Good Night and Good Luck
The good idea:
Recreate the behind the scenes discussion at CBS during the Senate hearings investigating Communist activities in the US.
What worked:
Edward R. Murrow's own words. An unconventional story structure, probably based on the needs from actual historical events, the movie is more a four act play than a conventional film structure.
Act One ends with Murrow's decision to run the story about Milo Radulovich being brought up on charges because his father subscribed to a Serbian newspaper which makes Murrow a target for Senator McCarthy.
Act Two ends with Murrow's report on Senator McCarthy.
Act Three deals with McCarthy's interrogation of Anne Lee Moss, his rebuttal to Murrow's original report, Murrow's subsequent rebuttal, and Don Hollenbeck's suicide.
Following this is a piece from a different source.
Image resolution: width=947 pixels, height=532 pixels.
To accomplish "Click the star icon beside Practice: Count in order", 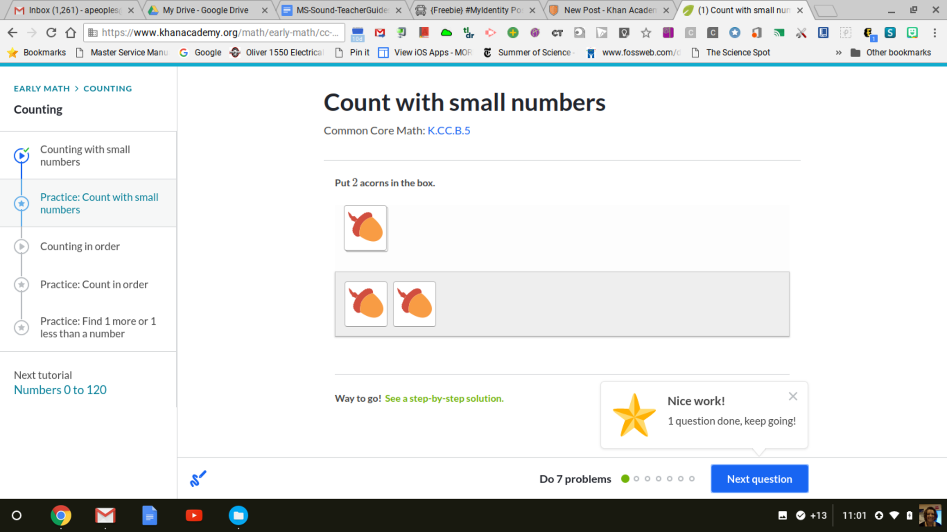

Act Four Murrow is, for all intents and purposes, demoted by CBS for losing corporate sponsors for his reporting. Murrow delivers a prescient analysis of the future of television.
What didn't work:
I don't know if Murrow and McCarthy ever met face to face in real life. The lack of a final confrontation between them left the story unsatisfying. Even though the Senator's downfall was directly precipitated by Murrow's reporting it didn't feel like a triumph for Murrow.
Dan Hollenback's suicide didn't leave a significant emotional impact. His relationship with Murrow was respectful but hardly a friendship. The choice to show Murrow only in his professional environment denies us an opportunity to learn how his decisions affected him on a personal level. By confining the locations almost exclusively within the halls of CBS, we don't see how Murrow and McCarthy affect the average person.
While he did ultimately lose his show, he didn't really lose anything, CBS did and it's hard to have sympathy for a corporation.